Sen⁴ y rencontre d’autres jeunes filles travaillant aux bains, et tout un monde de créatures plus ou moins inquiétantes. Elle y apprend aussi que pour retrouver sa liberté, elle devra avant tout retrouver son nom⁴, et que si elle veut rendre à ses parents leur forme initiale (on se demande bien pourquoi), ça va être plus compliqué…
Miyazaki réussit ici un petit chef-d’œuvre. Graphique tout d’abord : si l’on connaît le goût du maître pour l’éclairage et les décors depuis fort longtemps (on se souvient de la forêt de Nausicaa de la vallée du vent, 1984), la virée de Sen dans ce monde d’ombres et de faux-semblants marque une évolution majeure de son style, quatre ans après Princesse Mononoke. De même, l’animation est irréprochable, Hayao-sensei jouant plus que jamais avec les volumes et… les poils : les mouvements de cheveux, de moustaches etc. amplifient les émotions des personnages, là encore une signature du maître.
Scénaristique ensuite : le monde où est projetée Sen est d’une richesse et d’une inventivité rares, qui lui permettent de développer subtilement la personnalité complexe des différents personnages — loin de dessins animés manichéens : la baba intransigeante se mue en mère gâteuse pour son bébé, son âme damnée est en fait un personnage très ambigu qui se révélera plutôt positif, et Sen elle-même peut parfois se révéler lâche, douter, avoir peur… — et de détourner de son but initial une trame somme toute assez classique (la jeunesse livrée à elle-même qui va devoir apprendre les codes d’un monde différent du sien et en sortira grandie, ça n’a rien d’extrêmement original, cf. Cars, Coraline ou La fureur de vivre).
Poétique enfin : l’univers parallèle est rempli de grâce, de beauté, y compris dans ses aspects les plus sinistres, et les ruptures rythmiques parfaitement orchestrées viennent séparer des scènes contemplatives absolument sublimes — ah, le train au milieu de la mer !!! — des passages actifs à la limite de l’héroïsme homérique.

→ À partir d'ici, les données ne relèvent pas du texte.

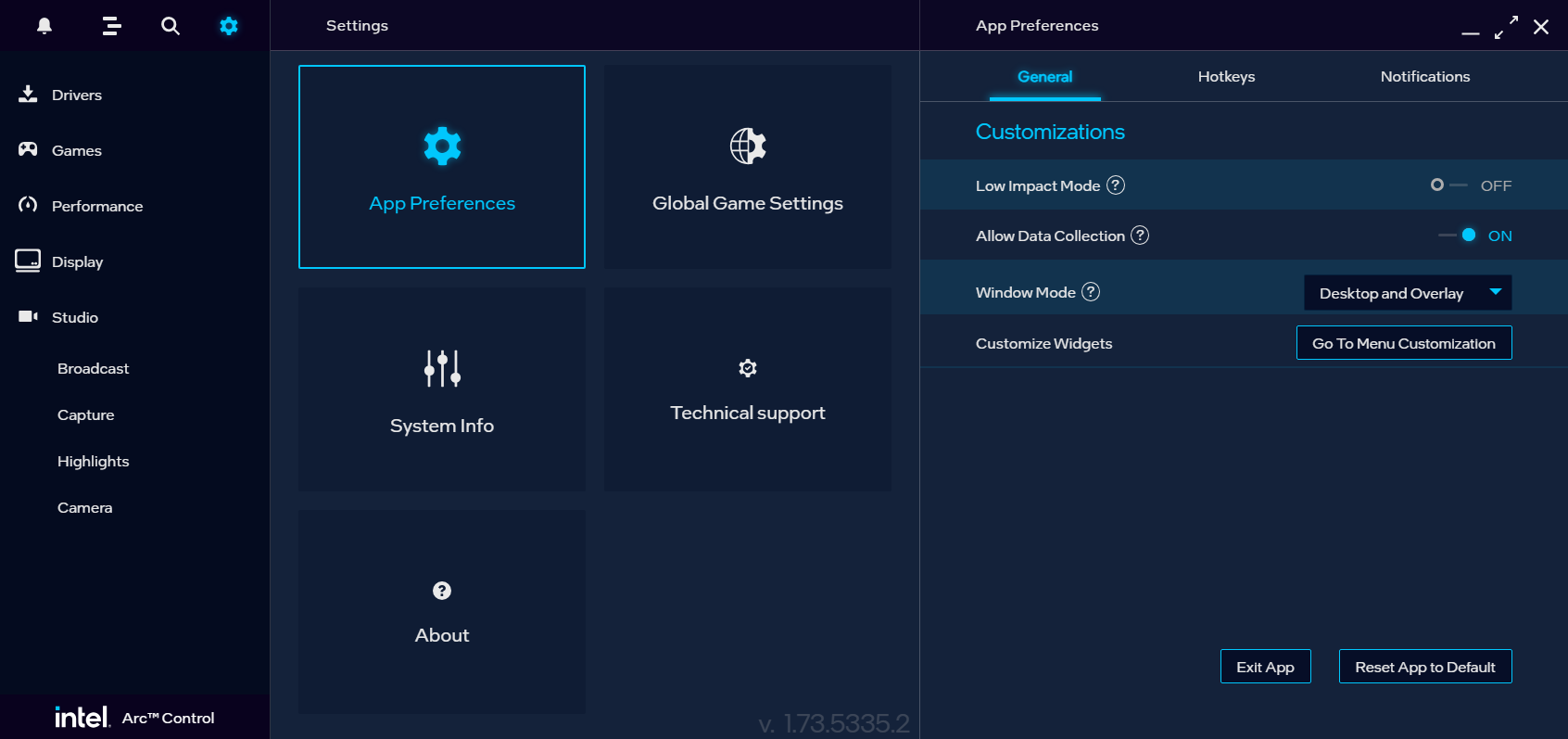1568x739 pixels.
Task: Open settings gear in top bar
Action: [x=229, y=26]
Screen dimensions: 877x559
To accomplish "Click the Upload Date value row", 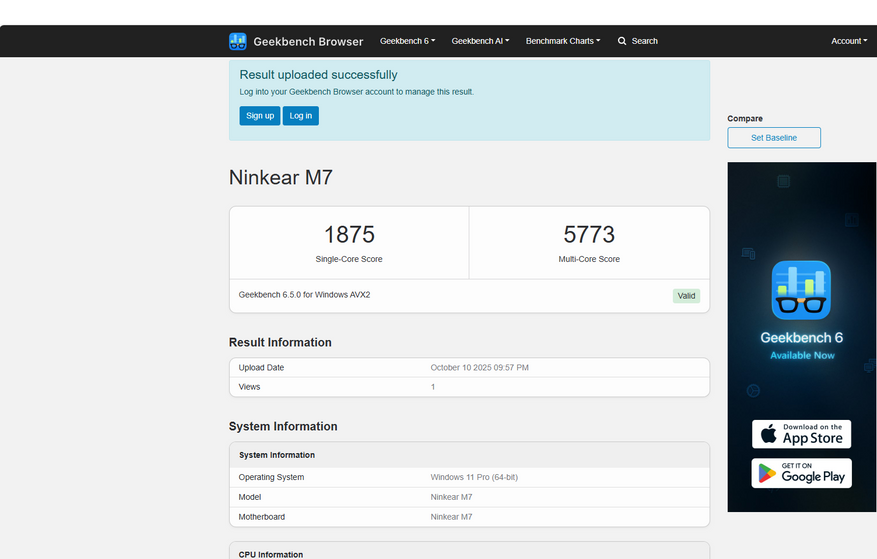I will 479,368.
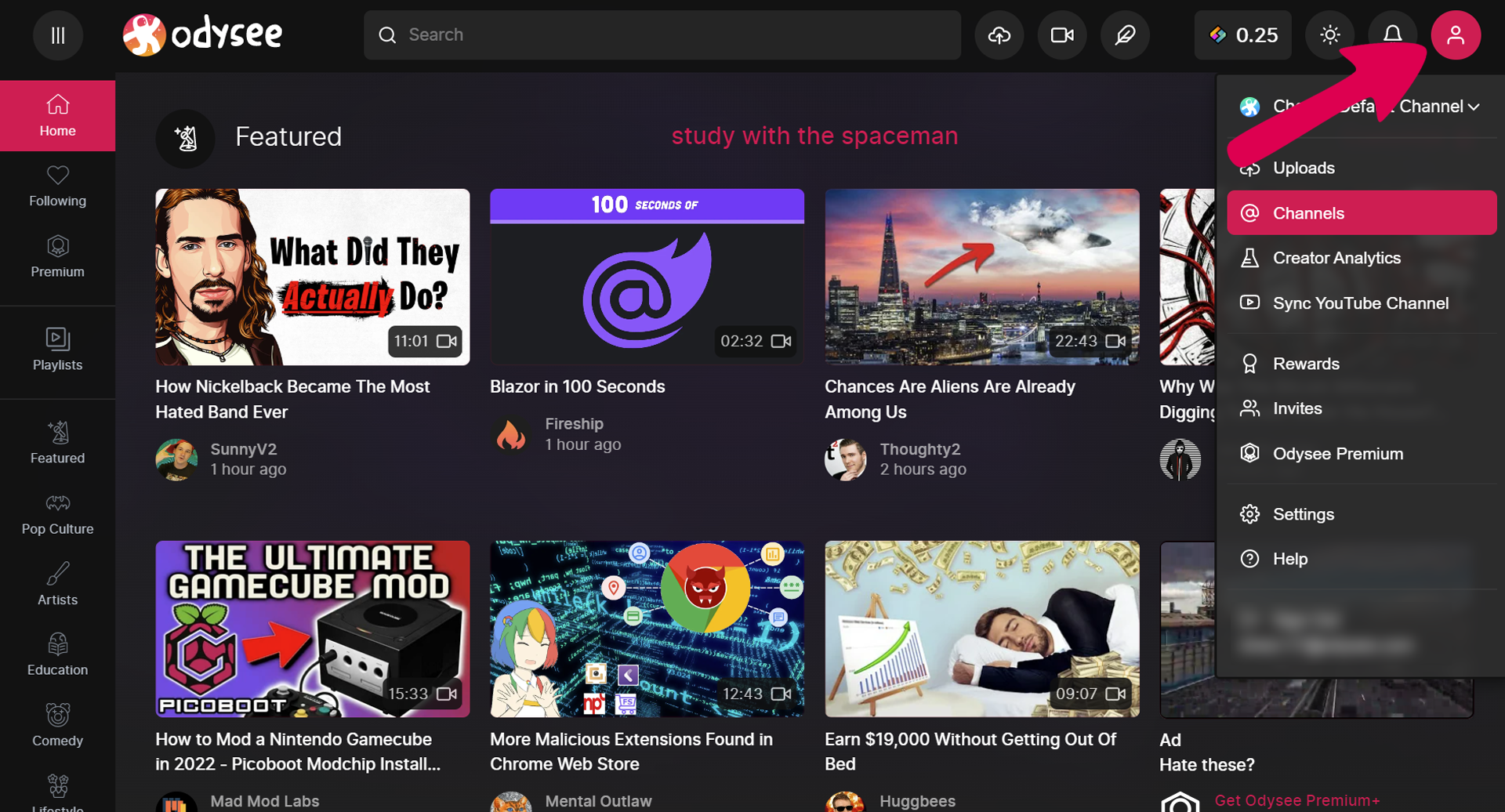
Task: Select Home in the sidebar
Action: 57,114
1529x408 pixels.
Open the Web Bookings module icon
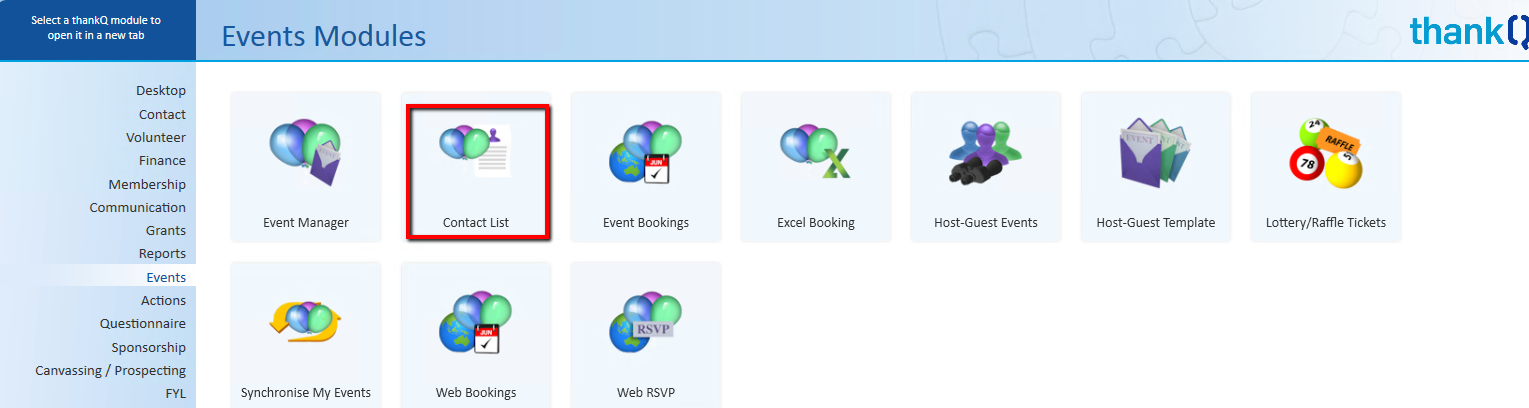476,322
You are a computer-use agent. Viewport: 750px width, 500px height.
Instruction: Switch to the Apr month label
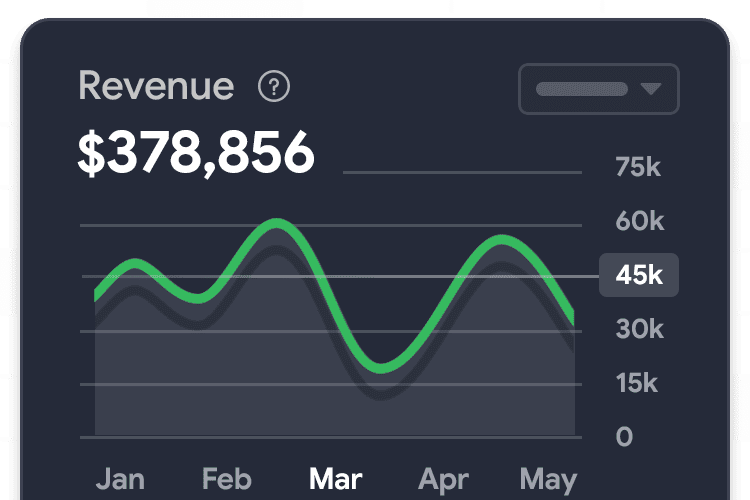tap(443, 479)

Bref, dans ce petit bijou d’animation, y’a rien à jeter. C’est bon, c’est beau, c’est grand, c’est intelligent, c’est à voir, ce soir sur Arte par exemple.
¹ Profitons de ce lundi de Pâques pour rappeler que nous vivons dans un monde polythéiste : le Dieu-de-l’Ouest s’appelle Clint Eastwood.
² Kamikakushi, littéralement « dieu-dissimulation ».
³ Ayant entendu une adulte expliquer que c’est super traumatisant pour des enfants d’imaginer leurs parents en porcs et qu’il faut absolument pas montrer ce film aux minots, je me bornerai à signaler que tous les petits qui l’ont vu ont à ma connaissance éclaté de rire devant cette scène ô combien méritée.
⁴ 千尋, Chihiro (litt. mille brasses, désignant une profondeur abyssale), est abrégé par la baba en 千, Sen (mille) ; c’est cette modification du nom qui scelle l’engagement de Chihiro dans les thermes, et c’est en retrouvant la mémoire de son nom réel qu’elle pourra rompre l’enchantement.